Regardless of the fact that there is plenty of overlap and blending-precluding real, discrete boundaries-I hope that describing these various manifestations of leftism will be a way to identify certain particular characteristics.
In terms of strategy and tactics, moderate leftists believe that things can be made better by working within current structures and institutions. Clearly reformist, moderate leftists promote legal, peaceful, and polite superficial alterations in the status quo, eventually hoping to legislate socialism into existence. The democracy they champion is bourgeois: one person, one vote, majority rule.
Radical leftists promotes a mixture of legal and illegal tactics, depending on whatever appears to have a better chance of succeeding at the moment, but they ultimately want the sanction of some properly constituted legal institutions (especially when they get to make most of the rules to be enforced). They are pragmatic, hoping for peaceful change, but ready to fight if they believe it to be necessary. The democracy they promote is more proletarian: they aren’t worried about the process of any particular election, so long as gains are made at the expense of the bosses and mainstream politicians.

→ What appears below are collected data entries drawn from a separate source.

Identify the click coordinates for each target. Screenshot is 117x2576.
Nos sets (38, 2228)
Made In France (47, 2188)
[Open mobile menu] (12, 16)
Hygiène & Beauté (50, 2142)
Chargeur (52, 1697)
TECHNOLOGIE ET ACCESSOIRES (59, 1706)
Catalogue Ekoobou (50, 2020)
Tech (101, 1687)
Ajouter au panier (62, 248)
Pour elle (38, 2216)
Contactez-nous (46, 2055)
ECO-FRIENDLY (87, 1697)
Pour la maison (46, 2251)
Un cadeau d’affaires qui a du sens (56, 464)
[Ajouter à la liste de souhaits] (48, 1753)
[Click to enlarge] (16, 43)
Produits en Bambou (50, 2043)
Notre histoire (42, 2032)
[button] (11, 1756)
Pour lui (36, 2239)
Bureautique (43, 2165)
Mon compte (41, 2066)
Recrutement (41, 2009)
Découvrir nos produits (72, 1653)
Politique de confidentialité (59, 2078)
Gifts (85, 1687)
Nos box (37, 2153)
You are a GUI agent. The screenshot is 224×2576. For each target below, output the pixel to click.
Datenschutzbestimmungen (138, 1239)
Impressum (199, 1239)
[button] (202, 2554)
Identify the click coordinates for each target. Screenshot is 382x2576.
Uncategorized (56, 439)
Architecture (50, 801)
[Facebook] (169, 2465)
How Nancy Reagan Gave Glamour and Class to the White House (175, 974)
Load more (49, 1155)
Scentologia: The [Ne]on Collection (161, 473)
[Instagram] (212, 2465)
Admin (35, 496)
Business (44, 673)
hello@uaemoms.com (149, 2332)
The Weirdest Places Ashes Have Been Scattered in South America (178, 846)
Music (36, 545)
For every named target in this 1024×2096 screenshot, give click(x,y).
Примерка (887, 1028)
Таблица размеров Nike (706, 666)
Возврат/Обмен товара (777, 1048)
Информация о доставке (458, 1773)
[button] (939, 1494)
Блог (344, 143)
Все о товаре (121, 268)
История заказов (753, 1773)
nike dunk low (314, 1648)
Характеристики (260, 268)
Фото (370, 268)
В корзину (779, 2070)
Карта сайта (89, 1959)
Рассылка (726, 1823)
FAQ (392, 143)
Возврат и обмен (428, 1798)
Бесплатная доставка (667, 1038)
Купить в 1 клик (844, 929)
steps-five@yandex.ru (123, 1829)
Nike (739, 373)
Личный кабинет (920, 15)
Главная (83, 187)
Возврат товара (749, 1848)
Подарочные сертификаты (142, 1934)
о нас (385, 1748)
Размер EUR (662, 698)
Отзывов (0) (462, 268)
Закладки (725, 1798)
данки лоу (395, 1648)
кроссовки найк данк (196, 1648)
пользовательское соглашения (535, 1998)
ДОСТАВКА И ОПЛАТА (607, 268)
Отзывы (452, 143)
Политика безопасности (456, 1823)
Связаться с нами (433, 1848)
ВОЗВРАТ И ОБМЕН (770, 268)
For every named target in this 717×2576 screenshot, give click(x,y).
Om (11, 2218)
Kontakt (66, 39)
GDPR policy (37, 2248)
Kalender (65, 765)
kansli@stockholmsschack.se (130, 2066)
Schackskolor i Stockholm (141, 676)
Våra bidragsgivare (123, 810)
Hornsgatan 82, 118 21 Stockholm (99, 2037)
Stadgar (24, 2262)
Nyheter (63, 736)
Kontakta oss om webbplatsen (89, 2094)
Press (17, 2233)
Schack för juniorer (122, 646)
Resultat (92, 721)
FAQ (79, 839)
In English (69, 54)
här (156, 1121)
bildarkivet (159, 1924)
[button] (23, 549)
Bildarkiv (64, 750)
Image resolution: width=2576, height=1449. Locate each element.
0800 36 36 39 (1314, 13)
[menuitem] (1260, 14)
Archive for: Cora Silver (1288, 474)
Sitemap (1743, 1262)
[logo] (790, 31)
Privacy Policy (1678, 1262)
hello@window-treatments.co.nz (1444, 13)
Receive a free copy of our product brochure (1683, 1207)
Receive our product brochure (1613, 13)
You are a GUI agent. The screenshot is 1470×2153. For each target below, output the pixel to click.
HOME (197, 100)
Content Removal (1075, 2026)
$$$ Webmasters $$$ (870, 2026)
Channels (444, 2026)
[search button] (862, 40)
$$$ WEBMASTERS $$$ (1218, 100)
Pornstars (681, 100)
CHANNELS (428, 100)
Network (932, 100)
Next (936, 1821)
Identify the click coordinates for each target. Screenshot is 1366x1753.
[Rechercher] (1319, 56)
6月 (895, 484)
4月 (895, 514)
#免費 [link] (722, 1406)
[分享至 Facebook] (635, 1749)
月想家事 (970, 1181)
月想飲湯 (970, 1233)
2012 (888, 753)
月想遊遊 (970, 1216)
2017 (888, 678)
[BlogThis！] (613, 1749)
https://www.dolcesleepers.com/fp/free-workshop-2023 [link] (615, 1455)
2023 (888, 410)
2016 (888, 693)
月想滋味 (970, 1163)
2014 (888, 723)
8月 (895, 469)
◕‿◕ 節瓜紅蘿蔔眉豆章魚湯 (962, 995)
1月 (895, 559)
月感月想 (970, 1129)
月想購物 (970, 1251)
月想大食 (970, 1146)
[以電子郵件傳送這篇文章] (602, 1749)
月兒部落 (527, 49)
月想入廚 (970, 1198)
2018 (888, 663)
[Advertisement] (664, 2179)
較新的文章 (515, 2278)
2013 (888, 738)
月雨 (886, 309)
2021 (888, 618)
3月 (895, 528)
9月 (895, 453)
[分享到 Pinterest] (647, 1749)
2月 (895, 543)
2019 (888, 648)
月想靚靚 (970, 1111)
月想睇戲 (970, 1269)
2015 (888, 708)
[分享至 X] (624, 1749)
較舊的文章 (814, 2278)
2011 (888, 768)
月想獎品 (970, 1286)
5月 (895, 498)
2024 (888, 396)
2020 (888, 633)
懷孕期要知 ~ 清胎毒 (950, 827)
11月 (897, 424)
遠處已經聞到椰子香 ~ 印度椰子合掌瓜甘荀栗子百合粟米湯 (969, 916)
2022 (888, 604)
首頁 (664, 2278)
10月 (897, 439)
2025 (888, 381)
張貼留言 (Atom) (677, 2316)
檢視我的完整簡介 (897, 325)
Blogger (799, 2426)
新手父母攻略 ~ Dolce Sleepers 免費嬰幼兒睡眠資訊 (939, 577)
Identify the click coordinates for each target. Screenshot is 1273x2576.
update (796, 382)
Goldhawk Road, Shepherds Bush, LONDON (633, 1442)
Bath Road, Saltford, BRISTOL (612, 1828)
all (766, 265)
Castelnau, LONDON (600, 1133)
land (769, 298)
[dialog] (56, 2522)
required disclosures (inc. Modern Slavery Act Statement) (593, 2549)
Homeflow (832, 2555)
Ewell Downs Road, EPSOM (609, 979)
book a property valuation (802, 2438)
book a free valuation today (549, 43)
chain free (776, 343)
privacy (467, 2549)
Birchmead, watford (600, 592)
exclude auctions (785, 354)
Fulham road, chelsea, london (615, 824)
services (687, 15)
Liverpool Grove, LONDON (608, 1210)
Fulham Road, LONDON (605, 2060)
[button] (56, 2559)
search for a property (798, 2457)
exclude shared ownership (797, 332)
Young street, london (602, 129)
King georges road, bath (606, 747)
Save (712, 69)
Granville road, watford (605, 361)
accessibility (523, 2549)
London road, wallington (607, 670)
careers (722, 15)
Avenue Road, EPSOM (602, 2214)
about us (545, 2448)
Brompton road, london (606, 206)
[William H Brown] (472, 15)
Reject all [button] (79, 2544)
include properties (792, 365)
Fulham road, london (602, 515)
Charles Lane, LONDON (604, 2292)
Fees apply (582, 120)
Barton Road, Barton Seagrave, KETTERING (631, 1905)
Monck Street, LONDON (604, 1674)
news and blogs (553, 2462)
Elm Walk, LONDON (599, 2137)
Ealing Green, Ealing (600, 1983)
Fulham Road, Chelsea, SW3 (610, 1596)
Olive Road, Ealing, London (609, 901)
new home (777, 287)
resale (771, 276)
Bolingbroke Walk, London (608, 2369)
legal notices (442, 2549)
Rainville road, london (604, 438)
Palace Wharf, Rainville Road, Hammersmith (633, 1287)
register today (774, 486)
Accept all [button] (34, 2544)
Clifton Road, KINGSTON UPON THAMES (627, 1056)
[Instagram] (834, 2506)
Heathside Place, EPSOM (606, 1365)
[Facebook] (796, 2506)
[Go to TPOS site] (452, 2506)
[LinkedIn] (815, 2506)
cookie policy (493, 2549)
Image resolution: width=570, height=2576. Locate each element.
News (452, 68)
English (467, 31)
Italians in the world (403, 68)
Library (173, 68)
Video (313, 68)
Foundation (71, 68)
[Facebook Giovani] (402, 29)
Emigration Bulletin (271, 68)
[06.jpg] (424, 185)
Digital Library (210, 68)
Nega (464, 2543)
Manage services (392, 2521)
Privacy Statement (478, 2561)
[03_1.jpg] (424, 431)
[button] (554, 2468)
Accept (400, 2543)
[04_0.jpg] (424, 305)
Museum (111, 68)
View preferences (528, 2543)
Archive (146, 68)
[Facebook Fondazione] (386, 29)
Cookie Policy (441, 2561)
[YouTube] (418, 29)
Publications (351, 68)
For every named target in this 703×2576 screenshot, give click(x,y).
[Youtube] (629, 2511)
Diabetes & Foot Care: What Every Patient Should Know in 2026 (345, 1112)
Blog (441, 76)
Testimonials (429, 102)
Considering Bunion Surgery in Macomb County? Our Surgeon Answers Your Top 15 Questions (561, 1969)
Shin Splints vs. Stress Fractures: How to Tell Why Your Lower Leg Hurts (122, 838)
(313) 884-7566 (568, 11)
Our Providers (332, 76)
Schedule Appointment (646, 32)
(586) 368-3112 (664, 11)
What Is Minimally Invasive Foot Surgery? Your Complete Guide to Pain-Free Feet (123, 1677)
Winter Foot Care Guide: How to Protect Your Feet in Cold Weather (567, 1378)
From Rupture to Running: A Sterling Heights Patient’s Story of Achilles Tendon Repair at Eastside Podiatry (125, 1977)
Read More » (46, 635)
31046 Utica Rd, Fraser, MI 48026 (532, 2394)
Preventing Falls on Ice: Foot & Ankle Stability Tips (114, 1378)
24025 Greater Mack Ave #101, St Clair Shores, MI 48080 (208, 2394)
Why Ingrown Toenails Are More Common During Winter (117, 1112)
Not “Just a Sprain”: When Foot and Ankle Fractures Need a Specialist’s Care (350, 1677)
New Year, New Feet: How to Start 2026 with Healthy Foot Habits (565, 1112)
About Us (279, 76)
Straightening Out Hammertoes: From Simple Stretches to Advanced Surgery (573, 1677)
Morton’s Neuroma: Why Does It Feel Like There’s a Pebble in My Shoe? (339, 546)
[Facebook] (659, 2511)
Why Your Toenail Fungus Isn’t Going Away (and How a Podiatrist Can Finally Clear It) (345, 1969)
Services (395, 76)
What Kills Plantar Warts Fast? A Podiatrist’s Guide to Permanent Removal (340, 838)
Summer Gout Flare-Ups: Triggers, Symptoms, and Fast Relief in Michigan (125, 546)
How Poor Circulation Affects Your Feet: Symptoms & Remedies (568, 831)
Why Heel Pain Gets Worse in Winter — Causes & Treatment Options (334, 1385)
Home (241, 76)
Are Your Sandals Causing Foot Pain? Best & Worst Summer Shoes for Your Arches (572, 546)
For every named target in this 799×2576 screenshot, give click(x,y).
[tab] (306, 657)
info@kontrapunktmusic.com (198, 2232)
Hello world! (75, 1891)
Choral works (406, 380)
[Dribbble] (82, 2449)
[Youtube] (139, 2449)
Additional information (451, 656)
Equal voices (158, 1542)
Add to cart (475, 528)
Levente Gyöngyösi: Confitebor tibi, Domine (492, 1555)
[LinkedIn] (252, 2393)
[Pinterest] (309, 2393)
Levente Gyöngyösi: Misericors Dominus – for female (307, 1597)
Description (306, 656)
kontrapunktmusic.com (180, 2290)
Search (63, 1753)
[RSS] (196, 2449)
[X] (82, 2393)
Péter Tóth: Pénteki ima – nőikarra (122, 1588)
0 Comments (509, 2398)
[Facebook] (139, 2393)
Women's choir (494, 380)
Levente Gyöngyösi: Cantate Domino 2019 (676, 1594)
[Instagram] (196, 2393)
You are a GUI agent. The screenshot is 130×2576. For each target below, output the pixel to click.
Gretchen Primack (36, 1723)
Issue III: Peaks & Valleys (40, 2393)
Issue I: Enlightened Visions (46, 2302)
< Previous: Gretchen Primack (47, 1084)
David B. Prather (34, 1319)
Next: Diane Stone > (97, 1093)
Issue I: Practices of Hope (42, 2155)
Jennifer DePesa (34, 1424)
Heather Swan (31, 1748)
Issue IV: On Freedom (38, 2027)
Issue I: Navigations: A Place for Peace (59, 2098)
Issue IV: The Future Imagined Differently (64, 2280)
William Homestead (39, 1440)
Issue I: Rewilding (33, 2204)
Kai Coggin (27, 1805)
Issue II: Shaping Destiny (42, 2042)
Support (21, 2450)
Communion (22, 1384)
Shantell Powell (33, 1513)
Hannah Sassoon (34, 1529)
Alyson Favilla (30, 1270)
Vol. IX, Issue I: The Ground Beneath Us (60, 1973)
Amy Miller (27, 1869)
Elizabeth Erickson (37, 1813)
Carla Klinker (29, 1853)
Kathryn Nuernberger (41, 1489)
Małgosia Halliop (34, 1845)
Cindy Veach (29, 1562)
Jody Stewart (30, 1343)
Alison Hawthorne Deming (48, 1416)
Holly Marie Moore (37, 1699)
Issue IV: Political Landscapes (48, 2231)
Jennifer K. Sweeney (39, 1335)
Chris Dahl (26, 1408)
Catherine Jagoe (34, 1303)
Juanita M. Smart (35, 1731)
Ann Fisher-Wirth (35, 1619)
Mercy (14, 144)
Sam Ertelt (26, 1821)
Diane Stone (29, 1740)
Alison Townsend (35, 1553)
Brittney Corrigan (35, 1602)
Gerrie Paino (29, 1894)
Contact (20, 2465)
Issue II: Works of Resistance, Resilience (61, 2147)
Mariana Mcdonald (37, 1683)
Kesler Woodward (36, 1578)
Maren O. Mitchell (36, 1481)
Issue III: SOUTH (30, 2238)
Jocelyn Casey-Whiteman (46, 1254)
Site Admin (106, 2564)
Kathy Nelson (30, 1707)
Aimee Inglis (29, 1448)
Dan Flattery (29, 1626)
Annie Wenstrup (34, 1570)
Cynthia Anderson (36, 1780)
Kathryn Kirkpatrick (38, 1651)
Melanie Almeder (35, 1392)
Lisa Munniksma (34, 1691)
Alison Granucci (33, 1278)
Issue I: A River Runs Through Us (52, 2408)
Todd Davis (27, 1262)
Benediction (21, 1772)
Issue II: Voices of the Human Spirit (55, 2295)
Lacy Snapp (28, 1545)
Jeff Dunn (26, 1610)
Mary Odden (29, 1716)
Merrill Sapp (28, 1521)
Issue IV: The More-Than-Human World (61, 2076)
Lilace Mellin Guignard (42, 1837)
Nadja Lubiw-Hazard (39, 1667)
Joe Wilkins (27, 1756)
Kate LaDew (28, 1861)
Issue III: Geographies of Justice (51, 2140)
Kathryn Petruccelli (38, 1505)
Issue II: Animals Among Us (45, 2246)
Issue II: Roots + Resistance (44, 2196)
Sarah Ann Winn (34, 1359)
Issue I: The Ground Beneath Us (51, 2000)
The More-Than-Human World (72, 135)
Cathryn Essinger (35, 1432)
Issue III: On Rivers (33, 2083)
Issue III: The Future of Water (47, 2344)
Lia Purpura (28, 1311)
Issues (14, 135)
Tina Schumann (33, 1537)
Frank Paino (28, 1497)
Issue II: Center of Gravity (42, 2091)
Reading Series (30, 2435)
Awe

Extreme leftists are amoral pragmatists, a strategic orientation that can also be termed opportunistic. They are decidedly impolite, explicitly desiring the destruction of current institutions (often including the State), with the desire to remake them so that only they themselves will be able to make and enforce new laws. They are much more willing to use force in the service of their goals. The democracy they promote is usually based on a Party.
All leftists privilege the category of worker as worker/producer, an entity that exists only within the sphere of the economy. Moderate leftists campaign for workers’ rights (to strike, to have job security and safety, to have decent and fair contracts), trying to mitigate the more obvious abuses of the bosses through the passage and enforcement of progressive legislation. They want capitalism to be organized with “People Before Profits” (as the overused slogan has it), ignoring the internal logic and history of capitalism. Moderate leftists promote socially responsible investing and want a more just distribution of wealth; social wealth in the form of the much-touted “safety net,” and personal wealth in the form of higher wages and increased taxes on corporations and the rich. They want to balance the rights of property and labor.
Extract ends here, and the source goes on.